[Records contained in a dataset]
━━━━━━━━━━━━━━━━

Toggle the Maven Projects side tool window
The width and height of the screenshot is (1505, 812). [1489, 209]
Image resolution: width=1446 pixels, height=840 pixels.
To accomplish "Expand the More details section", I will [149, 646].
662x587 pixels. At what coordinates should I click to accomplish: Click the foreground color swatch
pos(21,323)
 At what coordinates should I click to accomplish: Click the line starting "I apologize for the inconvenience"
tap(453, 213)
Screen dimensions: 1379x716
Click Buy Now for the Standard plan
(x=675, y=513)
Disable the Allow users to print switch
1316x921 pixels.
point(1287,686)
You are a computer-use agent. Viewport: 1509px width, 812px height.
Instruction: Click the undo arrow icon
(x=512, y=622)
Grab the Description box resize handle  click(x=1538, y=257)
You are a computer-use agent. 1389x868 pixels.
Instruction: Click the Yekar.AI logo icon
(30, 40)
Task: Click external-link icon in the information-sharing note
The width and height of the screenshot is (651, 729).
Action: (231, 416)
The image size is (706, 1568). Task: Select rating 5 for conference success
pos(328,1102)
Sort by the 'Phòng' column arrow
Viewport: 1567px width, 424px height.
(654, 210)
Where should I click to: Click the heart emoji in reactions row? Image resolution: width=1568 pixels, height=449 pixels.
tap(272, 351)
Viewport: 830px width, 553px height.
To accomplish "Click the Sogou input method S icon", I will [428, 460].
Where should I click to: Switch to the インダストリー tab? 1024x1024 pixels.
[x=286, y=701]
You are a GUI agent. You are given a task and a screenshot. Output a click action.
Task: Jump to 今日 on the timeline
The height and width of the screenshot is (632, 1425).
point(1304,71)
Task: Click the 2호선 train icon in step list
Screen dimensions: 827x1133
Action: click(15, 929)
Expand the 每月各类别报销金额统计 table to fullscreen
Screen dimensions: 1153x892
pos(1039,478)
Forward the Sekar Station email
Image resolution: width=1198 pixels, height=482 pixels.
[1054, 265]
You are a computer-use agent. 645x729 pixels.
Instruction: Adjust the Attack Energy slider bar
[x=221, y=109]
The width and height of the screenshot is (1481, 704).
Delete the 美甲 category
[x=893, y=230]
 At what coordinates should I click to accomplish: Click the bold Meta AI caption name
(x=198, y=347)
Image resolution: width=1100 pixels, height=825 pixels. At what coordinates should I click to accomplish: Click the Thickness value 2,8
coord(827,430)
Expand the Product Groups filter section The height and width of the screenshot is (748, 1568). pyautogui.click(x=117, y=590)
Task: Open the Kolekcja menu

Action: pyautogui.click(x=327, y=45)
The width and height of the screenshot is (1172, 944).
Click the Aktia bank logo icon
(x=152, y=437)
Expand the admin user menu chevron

━━━━━━━━━━━━━━━━

**Exercise description**
Your job is to return all lines above that hold the word "section".

**Output of the task**
To accomplish "Expand the More details section", I will [149, 646].
Expand the Product Groups filter section The height and width of the screenshot is (748, 1568). pyautogui.click(x=117, y=590)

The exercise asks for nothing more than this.